▶ [Source data]:
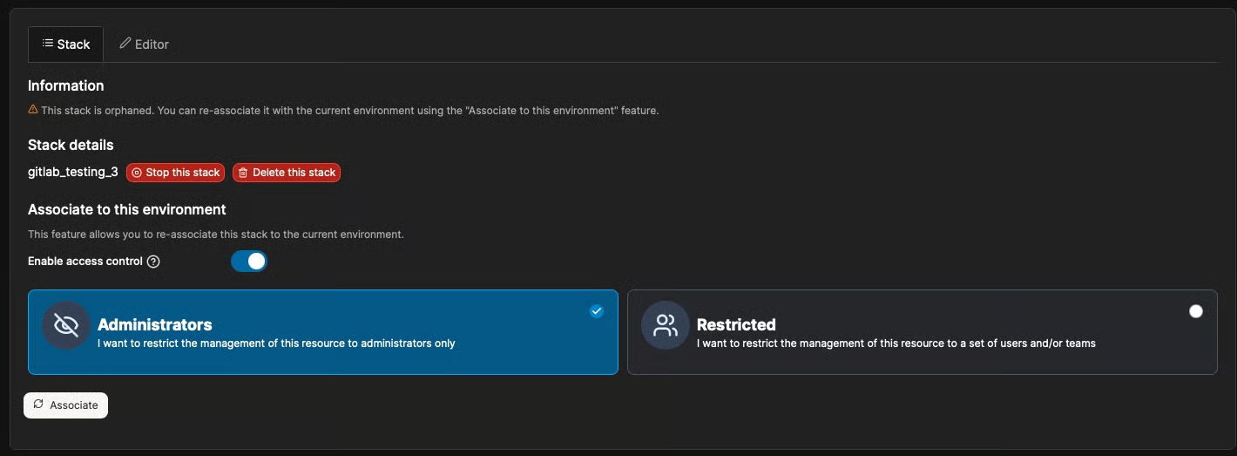Click the Administrators selected checkmark
Viewport: 1237px width, 456px height.
pyautogui.click(x=597, y=311)
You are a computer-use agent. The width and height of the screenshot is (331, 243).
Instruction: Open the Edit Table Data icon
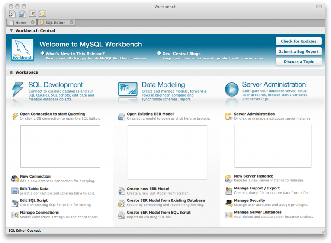14,190
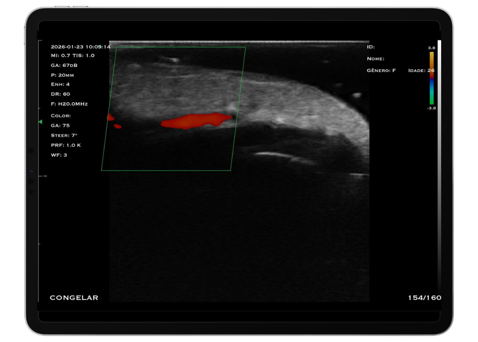
Task: Click the Idade: 26 age field
Action: click(421, 71)
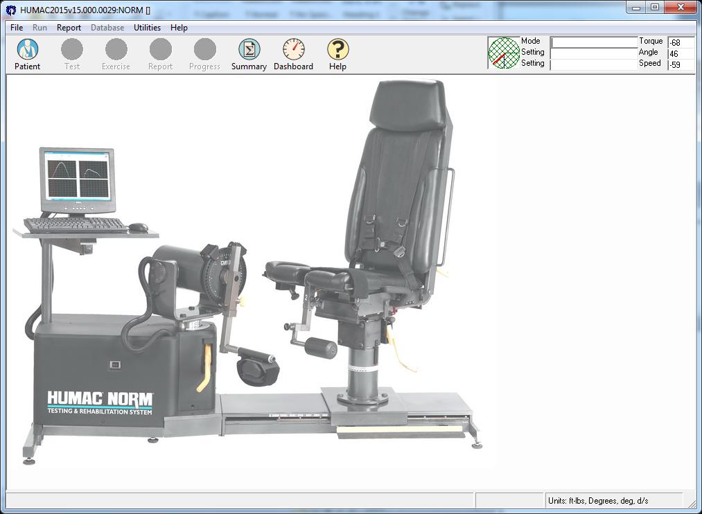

▶ [Task prompt]: Beginning with the line with "You are a computer-use", repeat the entries above exactly, up to and including the last line, leaving out pictures.

▶ [Response]:
You are a computer-use agent. The width and height of the screenshot is (331, 243).
Instruction: Open the Edit Table Data icon
14,190
Task: Click the Idade: 26 age field
Action: click(421, 71)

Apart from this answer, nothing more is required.